Investigation of Transcriptome Patterns in Endometrial Cancers from Obese and Lean Women

Abstract

Endometrial cancer is the most common gynaecological malignancy in developed countries. One of the largest risk factors for endometrial cancer is obesity. The aim of this study was to determine whether there are differences in the transcriptome of endometrial cancers from obese vs. lean women. Here we investigate the transcriptome of endometrial cancer between obese and lean postmenopausal women using rRNA-depleted RNA-Seq data from endometrial cancer tissues and matched adjacent non-cancerous endometrial tissues. Differential expression analysis identified 12,484 genes (6370 up-regulated and 6114 down-regulated) in endometrial cancer tissues from obese women, and 6219 genes (3196 up-regulated and 3023 down-regulated) in endometrial cancer tissues from lean women (adjusted p-value < 0.1). A gene ontology enrichment analysis revealed that the top 1000 up-regulated genes (by adjusted p-value) were enriched for growth and proliferation pathways while the top 1000 down-regulated genes were enriched for cytoskeleton restructure networks in both obese and lean endometrial cancer tissues. In this study, we also show perturbations in the expression of protein coding genes (HIST1H2BL, HIST1H3F, HIST1H2BH, HIST1H1B, TTK, PTCHD1, ASPN, PRELP, and CDH13) and the lncRNA MBNL1-AS1 in endometrial cancer tissues. Overall, this study has identified gene expression changes that are similar and also unique to endometrial cancers from obese vs. lean women. Furthermore, some of these genes may serve as prognostic biomarkers or, possibly, therapeutic targets for endometrial cancer.

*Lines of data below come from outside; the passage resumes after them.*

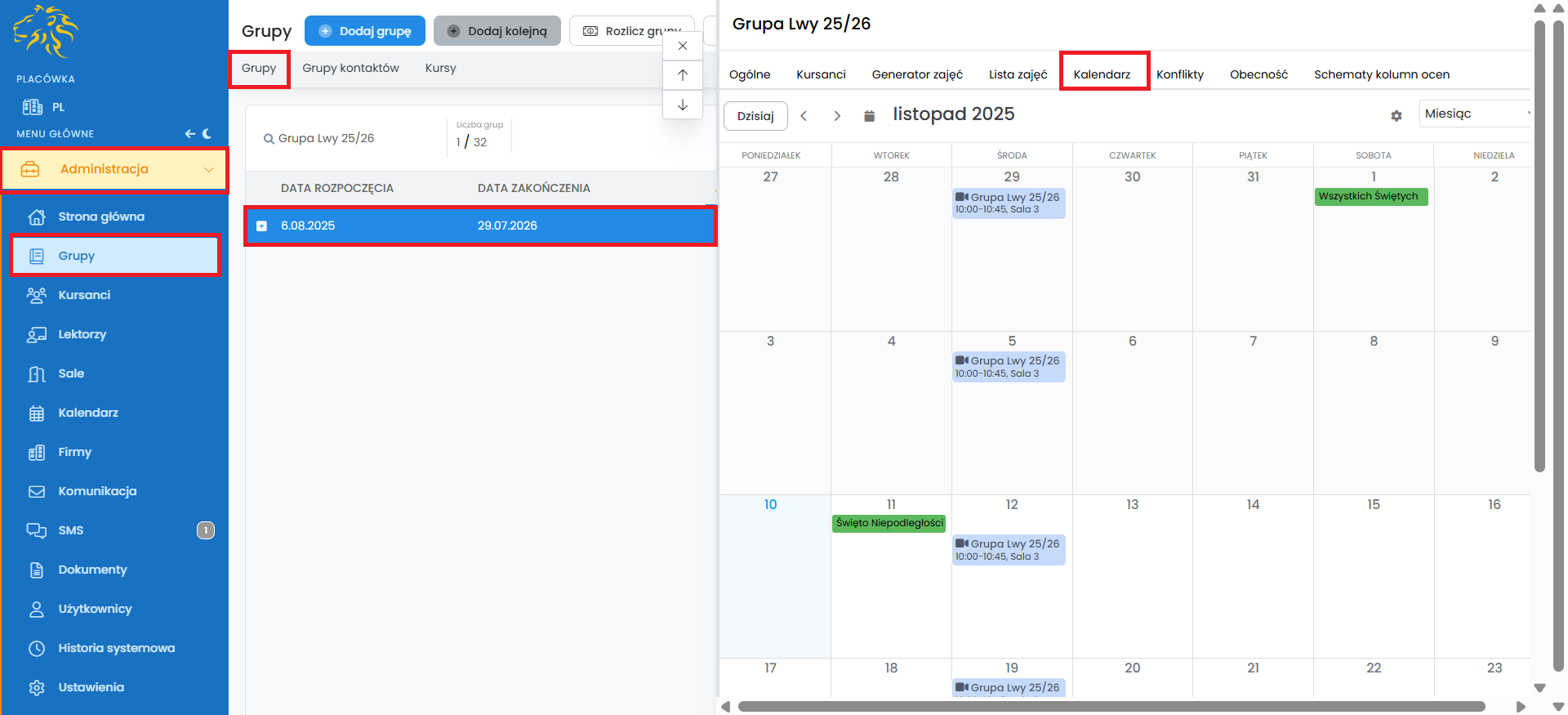The width and height of the screenshot is (1568, 715).
Task: Open calendar settings gear icon
Action: [1396, 116]
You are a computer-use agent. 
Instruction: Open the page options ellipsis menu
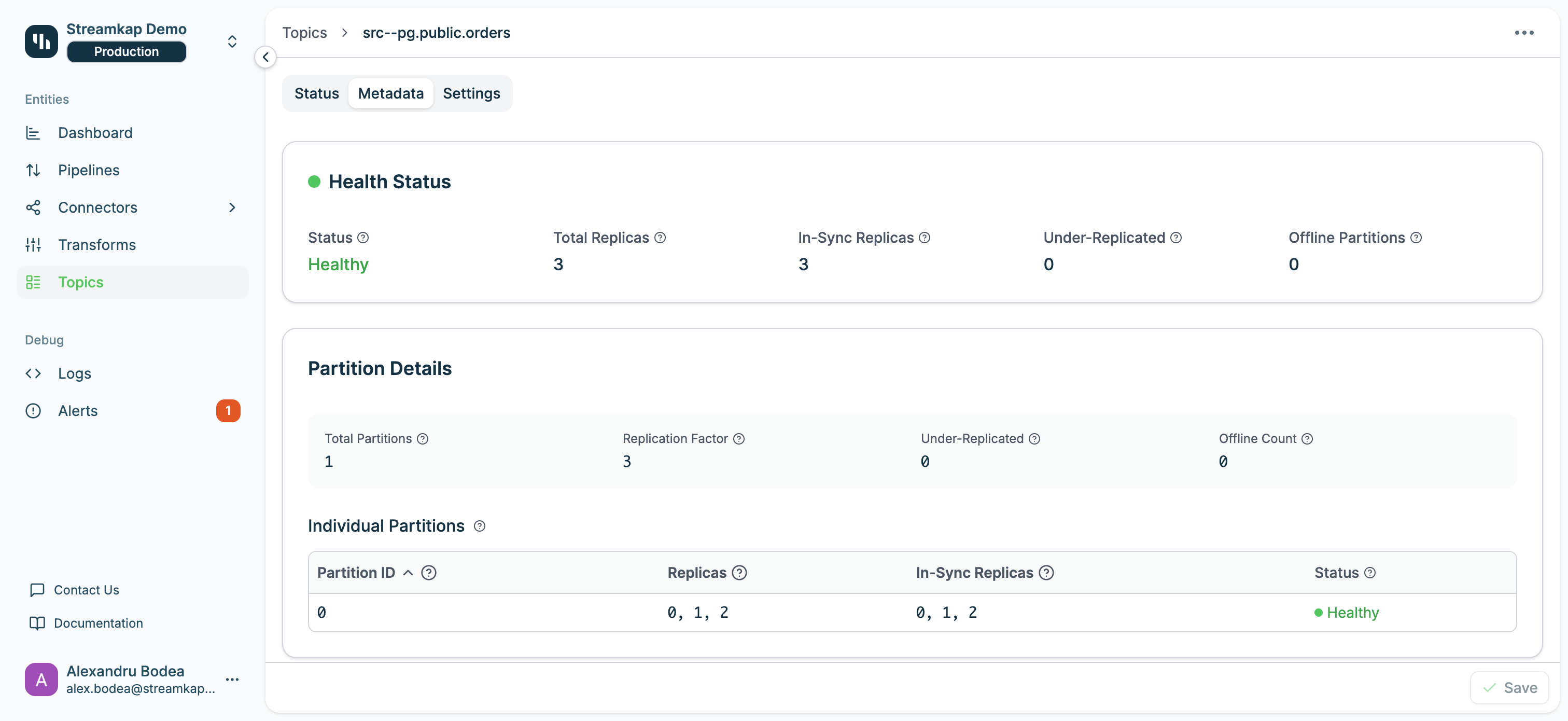[x=1523, y=33]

Keywords: RNA-seq; endometrial cancer; gene expression; molecular signatures.

Figure 1

Venn diagrams summarising genes by biotype in EC and control tissue from obese women. Presented are the (A) total genes regardless of biotype; (B) protein coding genes; (C) long non-coding (lncRNA); (D) pseudogenes; and (E) other. Numbers within Venn diagrams display the number of genes common to both EC and control (overlapping circles in yellow), unique to EC (orange), and unique to control tissue (blue).

Figure 2

Principal component analysis (PCA) of EC and control tissue of the top 1000 most varied genes by fold-change from obese and lean women. EC samples in orange and control tissue in blue; circles represent the obese cohort and triangles represent the lean cohort.

Figure 3

Differential expression analysis between EC and control tissues from the obese cohort. (A) Volcano plot of differentially expressed genes. The x-axis is the fold-change in gene expression between EC and control tissues and the y-axis is the log10 (adjusted p-value). Green, purple, and grey dots represent up-regulated, down-regulated, and non-differentially expressed genes in EC, respectively. (B) Stacked bar charts show the percentage of each biotype of up-regulated genes in shades of green and down-regulated genes in shades of purple.

Figure 4

Expression patterns of selected differentially expressed gene between control and EC samples from the obese cohort. Scatter plots and box and whisker plots present expression levels in counts per million (CPM) for EC compared to control tissue with boxes denoting the interquartile range (IQR), median represented by horizontal bar within the IQR, and vertical bars indicating minimum and maximum values. (A–E) Expression patterns of the top five up-regulated genes in EC and (F–J) top five down-regulated genes in EC by adjusted p-value. The y-axis shows gene expression in CPM, dots indicate the individual sample expression values for EC (blue) and control tissue (orange).

Figure 5

Gene ontology enrichment analysis of protein coding genes in EC from obese women. (A) Top 1000 up-regulated genes by adjusted p-value. (B) Top 1000 down-regulated genes by adjusted p-value.

Figure 6

Venn diagram of differentially expressed genes (up- and down-regulated) across obese and lean cohort of women.